Data shown -
-- start --

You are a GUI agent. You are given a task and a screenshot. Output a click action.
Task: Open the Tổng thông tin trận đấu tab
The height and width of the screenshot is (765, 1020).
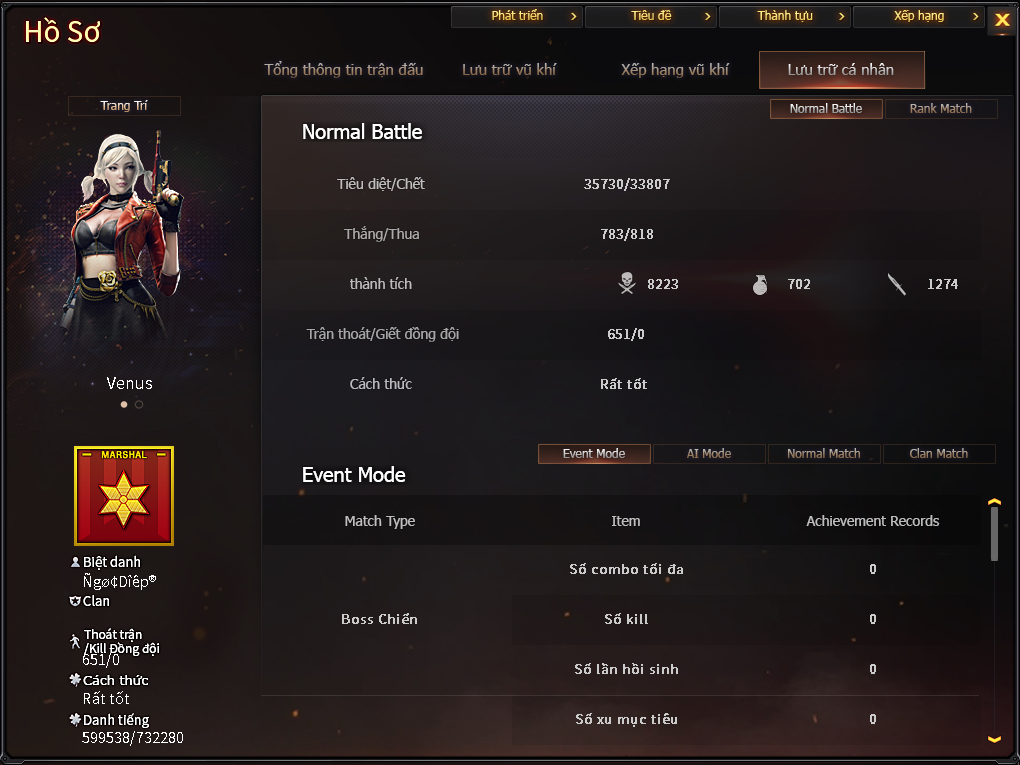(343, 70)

-- end --
-- start --

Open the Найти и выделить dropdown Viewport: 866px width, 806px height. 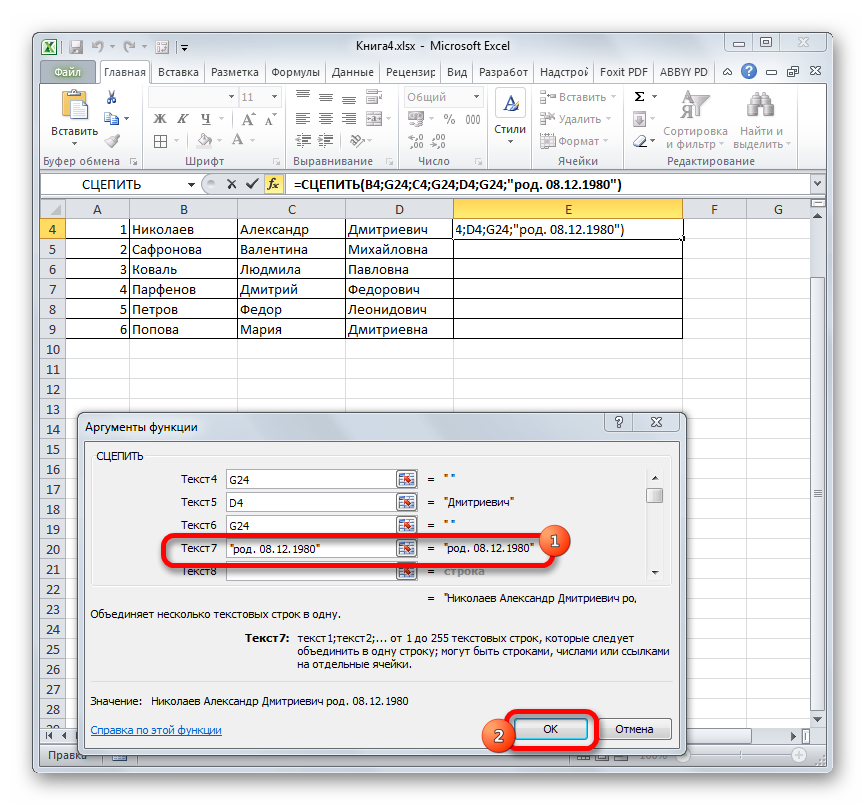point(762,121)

-- end --

Written request - Show each line from the entries above that contains the word "screenshot". Letter case matters.

Problem solution -
You are a GUI agent. You are given a task and a screenshot. Output a click action.
The height and width of the screenshot is (765, 1020).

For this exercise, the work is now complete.